**PROBLEM REQUIREMENTS**.
In the trail race piece, replace "woods" with "forest" wherever it appears, and give the passage starting with "Since then, the" and going on through "this timeless place.".

Friday, March 2, 2012

The Backyard Burn - A Race in the Woods

Somewhere between mile six and the man sitting in the chair with a sharpie to mark halfway, I tamped out the water in my soggy shoes. The creek crossing didn’t seem deep on the first step. It was the second one that dismantled my stride and submerged me to just below the knee. I executed the return crossing on the back portion of this out and back half marathon much better. What I didn’t expect was the bee sting at mile eight or the nettle bushes that left my side tingling for three days after near mile 11. And so came the battle scars earned from that first trail race back in 2010.

Since then, the woods have been a place to escape, to challenge myself, to recover, to explore, and to “wash my spirit clean.” It takes me back to a time when I was a young boy crashing through the woods behind my house with my best friend in tow, without a care or a thought in the world other than the simple pleasure of disappearing into this timeless place.

**PROVIDED MATERIAL**.
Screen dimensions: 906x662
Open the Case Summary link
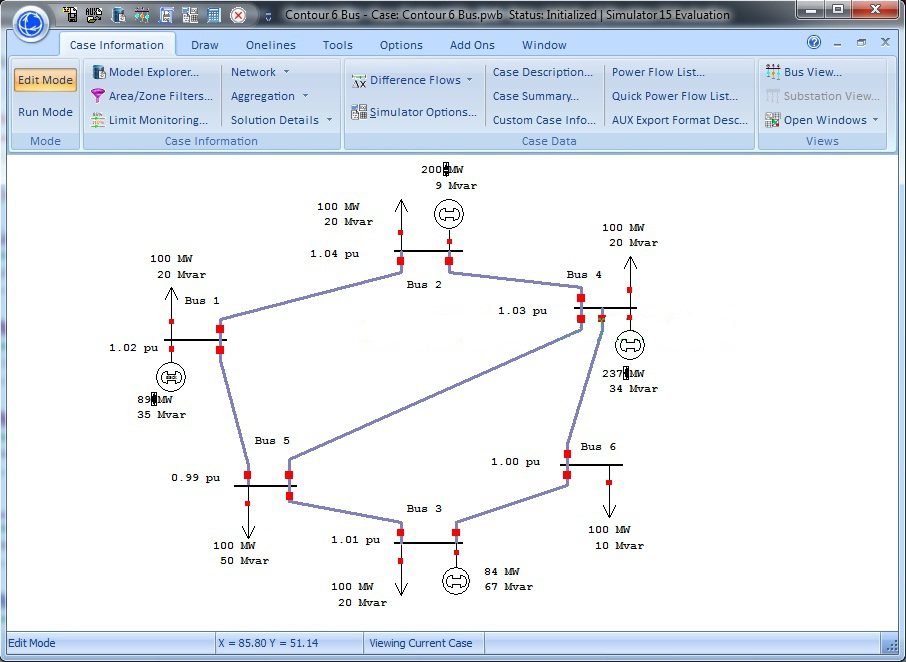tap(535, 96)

...

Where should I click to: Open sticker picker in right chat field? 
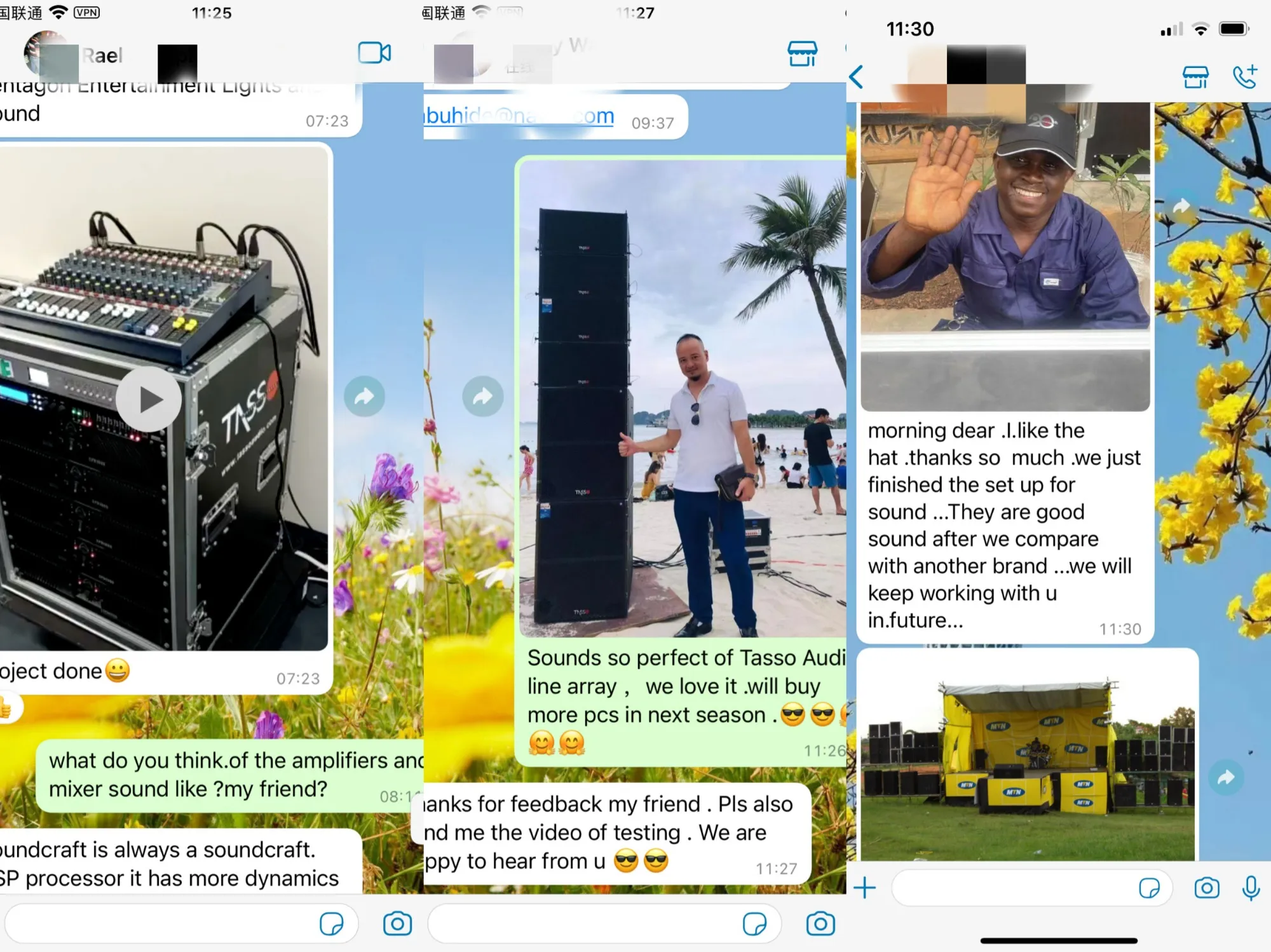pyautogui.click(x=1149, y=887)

**WRITTEN ANSWER**.
Since then, the forest have been a place to escape, to challenge myself, to recover, to explore, and to “wash my spirit clean.” It takes me back to a time when I was a young boy crashing through the forest behind my house with my best friend in tow, without a care or a thought in the world other than the simple pleasure of disappearing into this timeless place.